Softnesss at Onefinestay
Any softness in revenue or occupancy numbers for Onefinestay, AccorHotels’ luxury alternative accommodations platform. is attributable to travel regulations in the U.S., making it harder or more challenging for travelers from outside the U.S. to come to major cities like New York and Los Angeles.
“It’s not really [short-term rental] legislation impacting numbers,” Morin said. “It’s new regulations you have in terms of traveling and limitations on traveling. There’s a double-digit decrease of outside countries coming into big cities like New York and Los Angeles.

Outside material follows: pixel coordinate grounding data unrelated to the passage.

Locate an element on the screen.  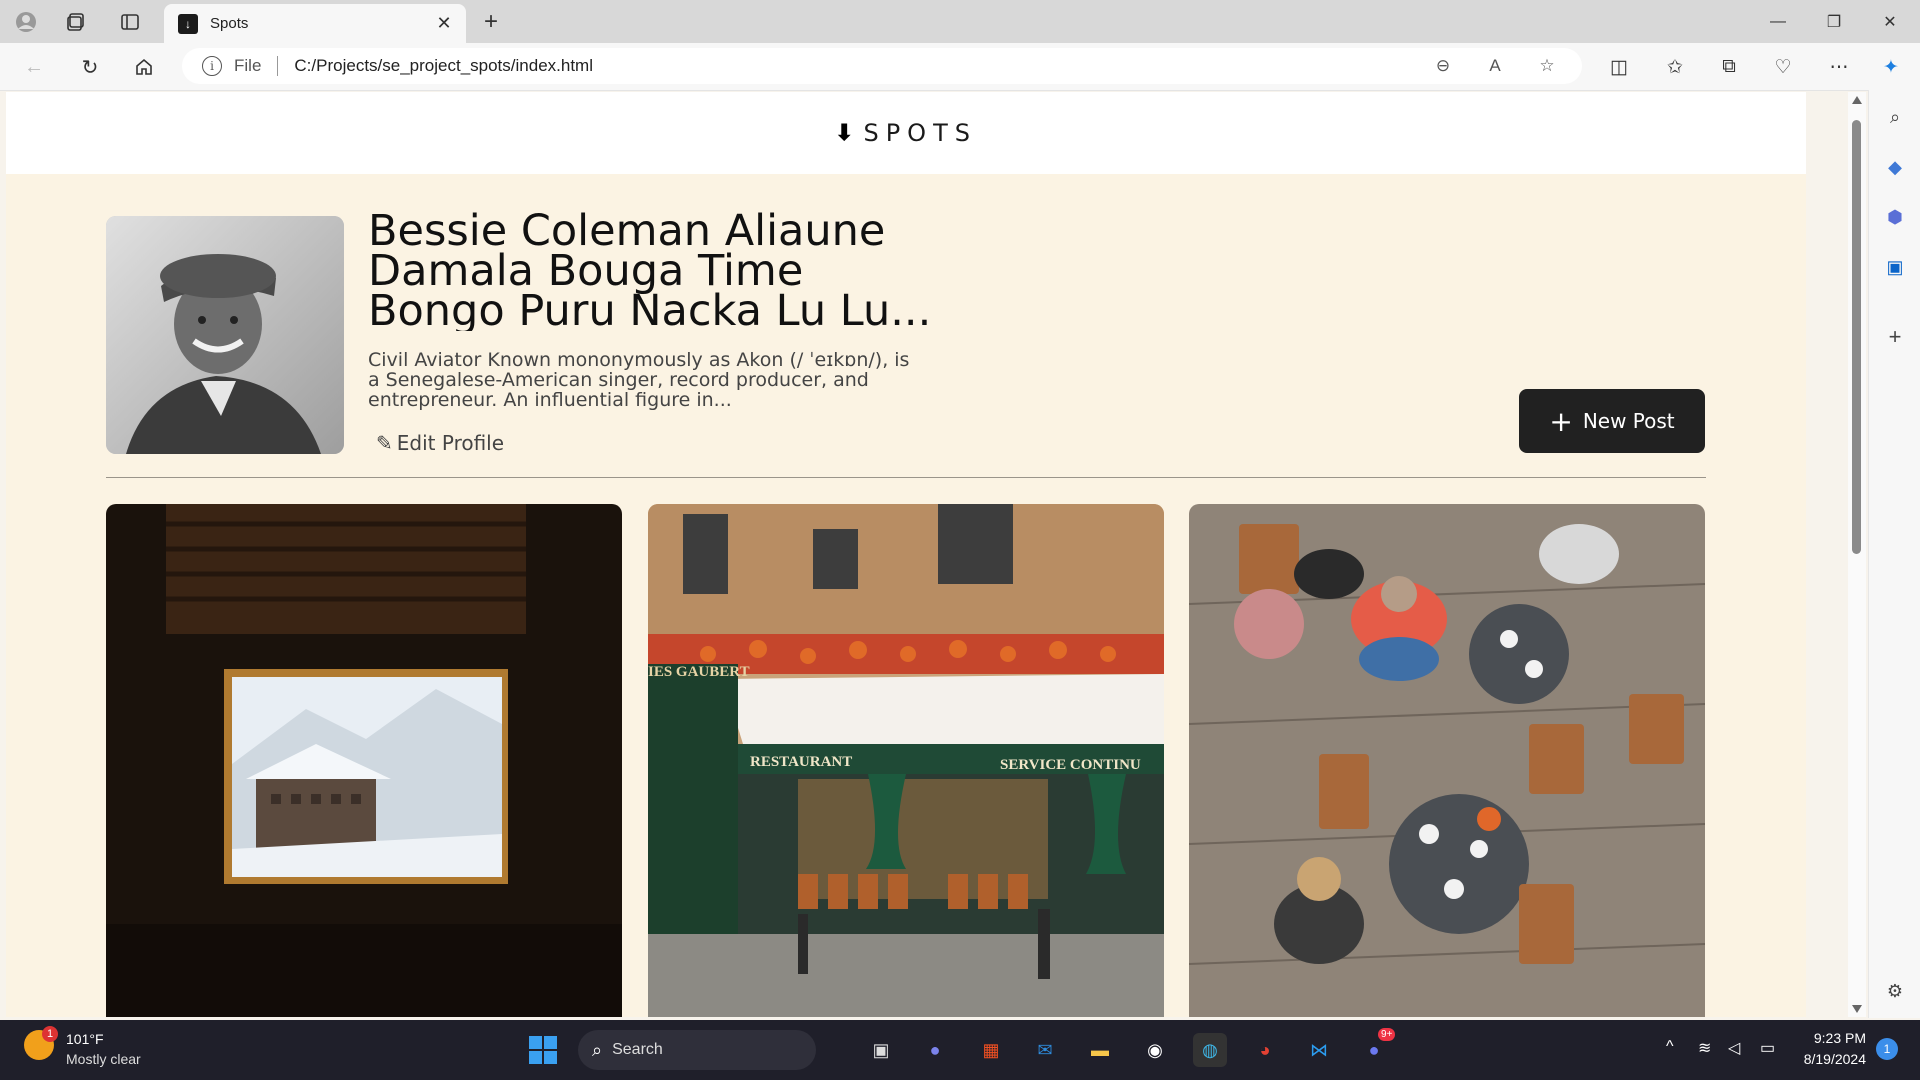
site-logo: SPOTS is located at coordinates (920, 133). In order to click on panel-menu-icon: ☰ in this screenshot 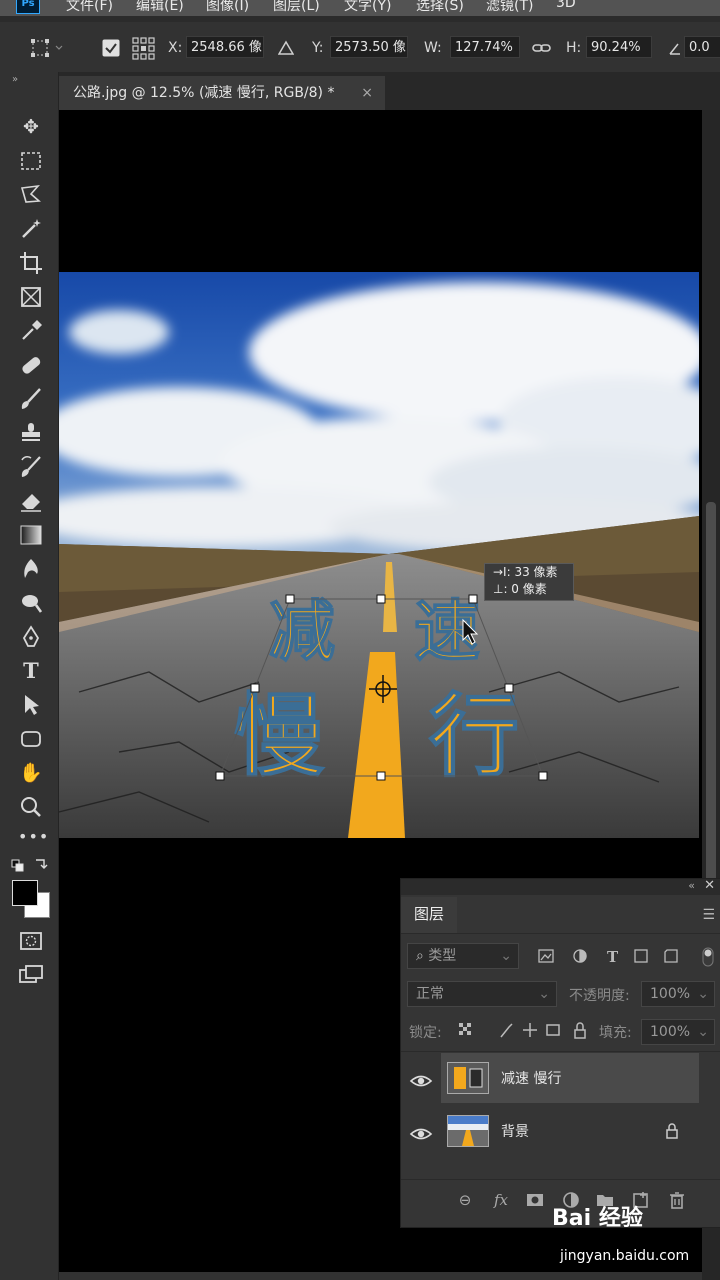, I will do `click(708, 915)`.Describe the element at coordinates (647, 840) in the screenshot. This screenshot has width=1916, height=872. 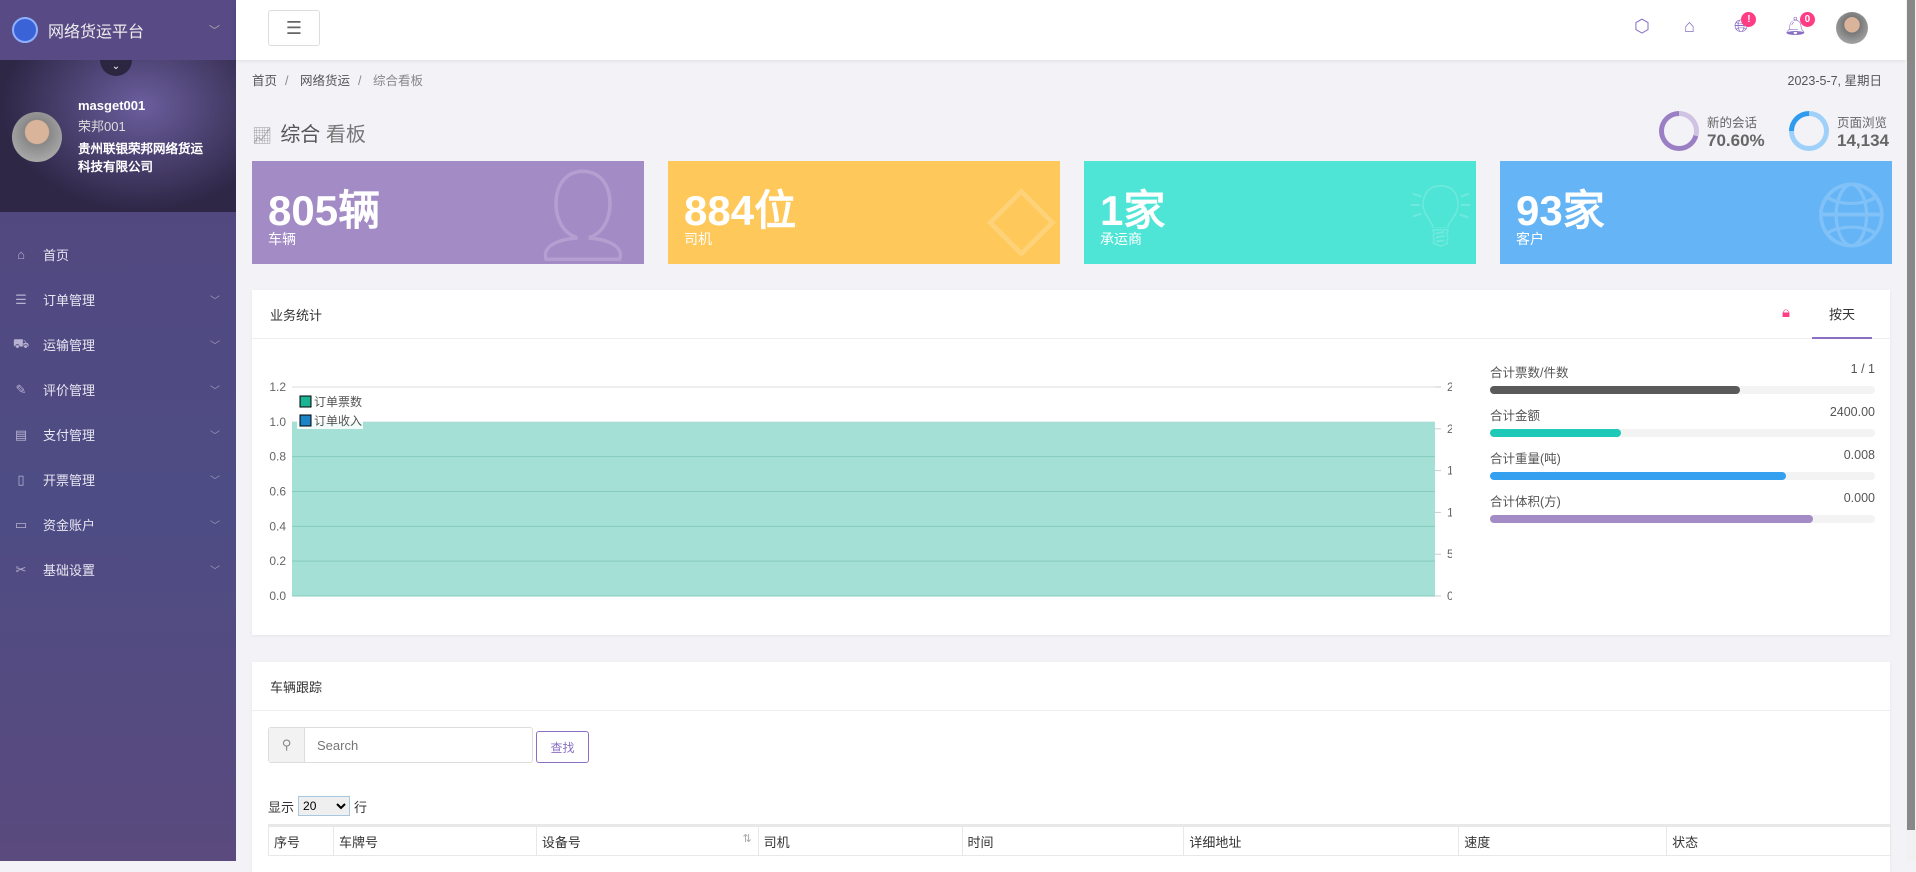
I see `column-header: 设备号 ⇅` at that location.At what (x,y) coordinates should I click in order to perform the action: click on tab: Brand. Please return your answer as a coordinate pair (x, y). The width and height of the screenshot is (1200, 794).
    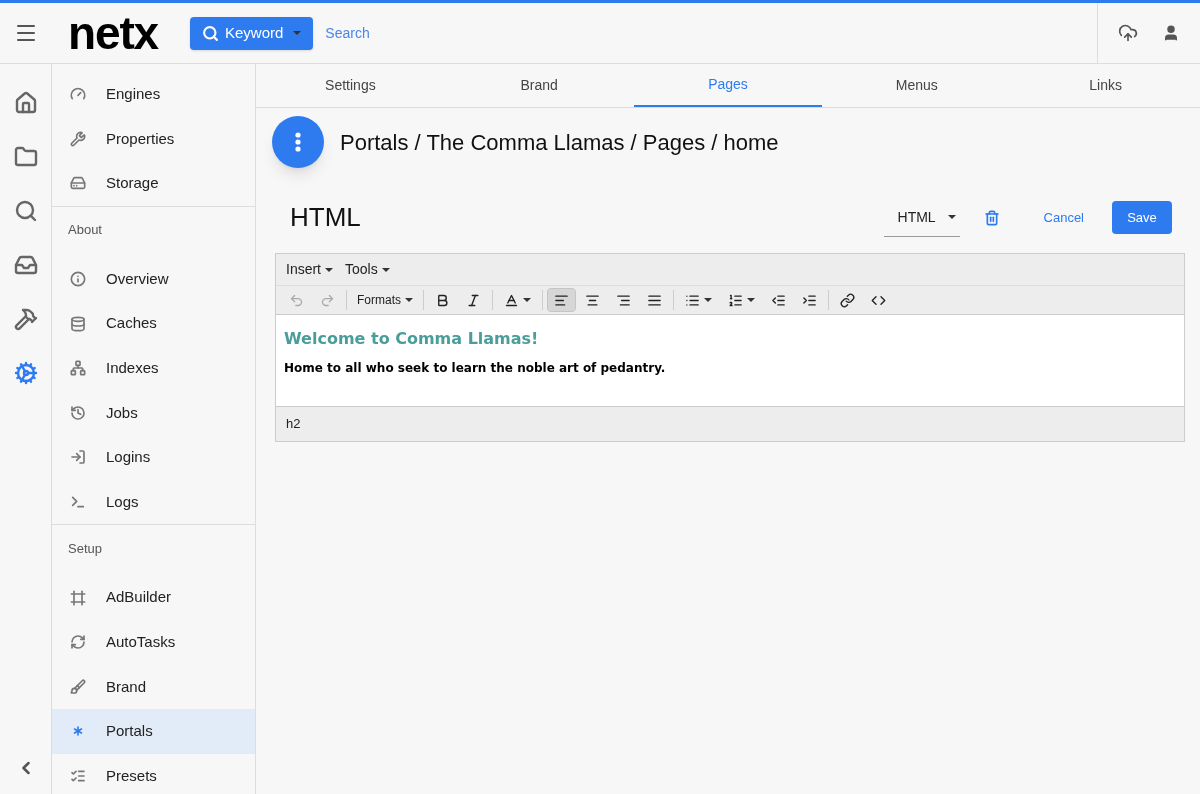
    Looking at the image, I should click on (539, 86). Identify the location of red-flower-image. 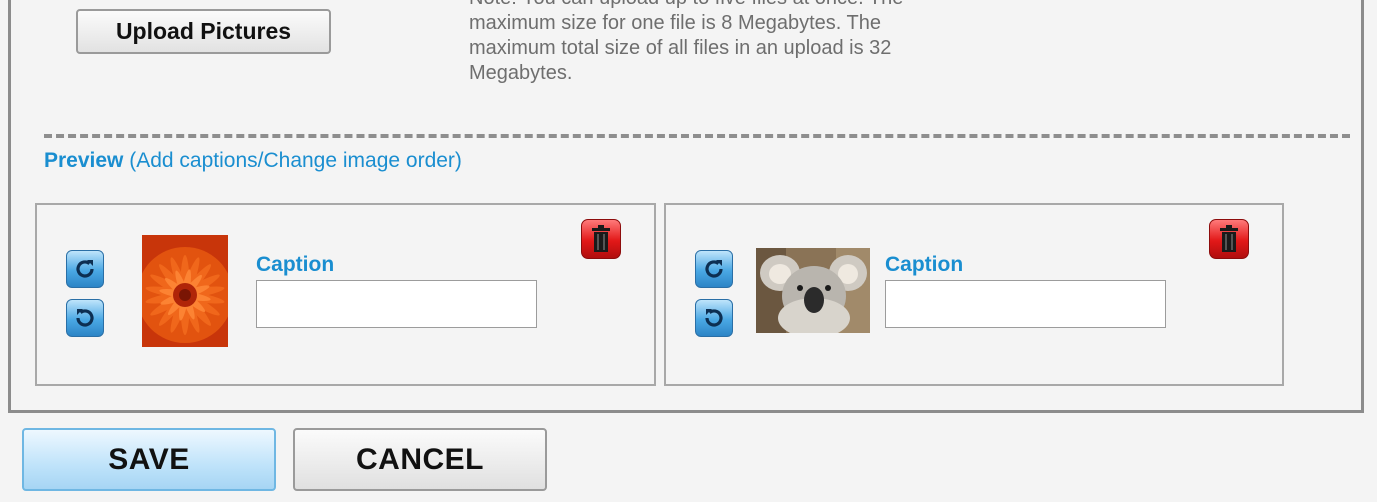
(185, 291).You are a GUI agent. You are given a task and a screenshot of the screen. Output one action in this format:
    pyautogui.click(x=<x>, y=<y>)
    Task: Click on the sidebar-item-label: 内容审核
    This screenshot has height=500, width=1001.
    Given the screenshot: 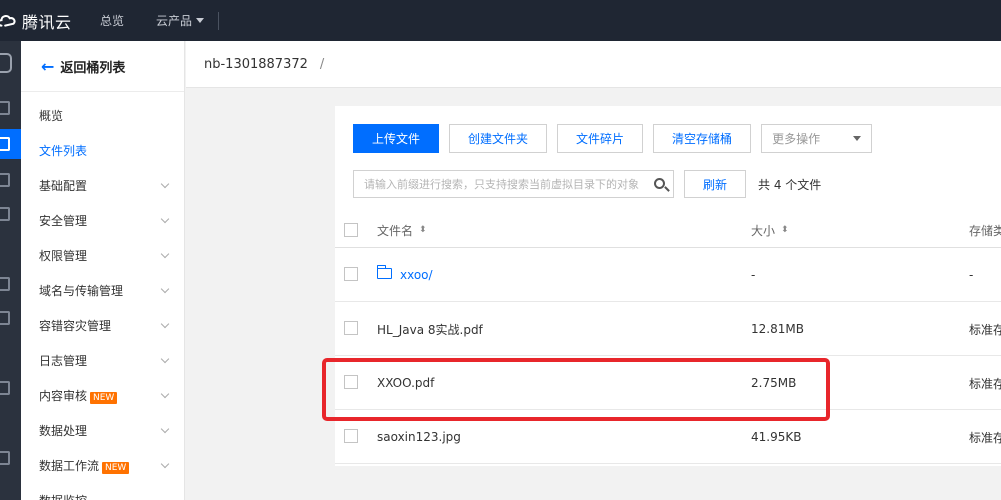 What is the action you would take?
    pyautogui.click(x=64, y=396)
    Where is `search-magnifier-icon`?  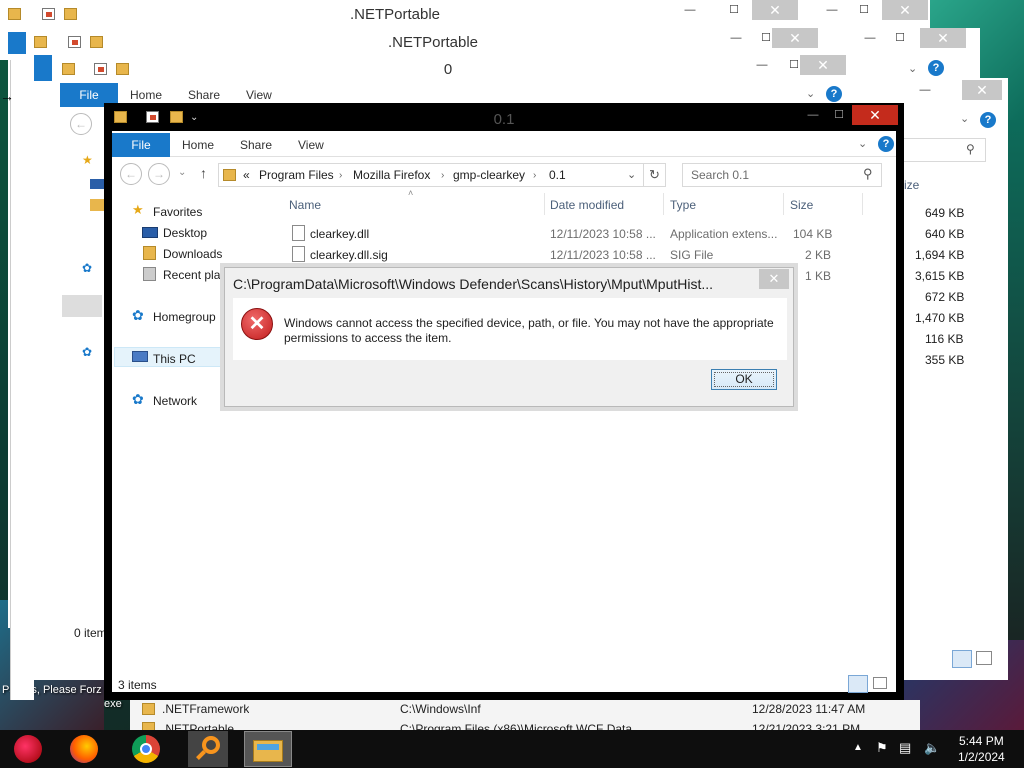
search-magnifier-icon is located at coordinates (208, 749).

We are not very present in North America in terms of hotels but you see the impact in New York and Los Angeles.”
The company’s pilot program, Accor Local, which promotes hotels as centers for offering services to the local community, is being powered by John Paul, the concierge service that AccorHotels purchased last year. CEO Bazin elaborated on the pilot during the company’s full year 2016 investors presentation held earlier this year.
The spinoff of Accor’s HotelInvest unit remains on track as the company pursues a more asset-light strategy favored by the majority of big hotel companies, Marriott and Hilton included.
Rebound in France
AccorHotels didn’t see any significant financial impact on its business from the recent terrorist attacks that took place in Berlin in December and most recently in London this month. Additionally, the company saw positive RevPAR in both France and Switzerland for the first time since 2015 in the first quarter, suggesting that the company’s business in France has rebounded, even though like-for-like revenues were slightly down. Occupancy rates in France were up, as were rates in Germany and the United Kingdom. Morin also noted that performance by Fairmont properties in North America was strong.
The one market, globally, that remains a challenge is South America, but AccorHotels is hopeful it will eventually turn itself around, which is why the company recently increased its investment in Brazil, even as the country battles a recession. In South America, 80 percent of the company’s portfolio is in Brazil, where it has 255 hotels. “We see the benefit of being in Brazil in the long run,” said Morin.
And finally, with the upcoming French presidential election beginning on April 23, Morin said he doesn’t see the results “going a bad way” or negatively impacting AccorHotels’ future plans. He said, “the French people know what’s right and what needs to be done. I may be wrong, but I don’t think that will be the case [where the outcome is negative].”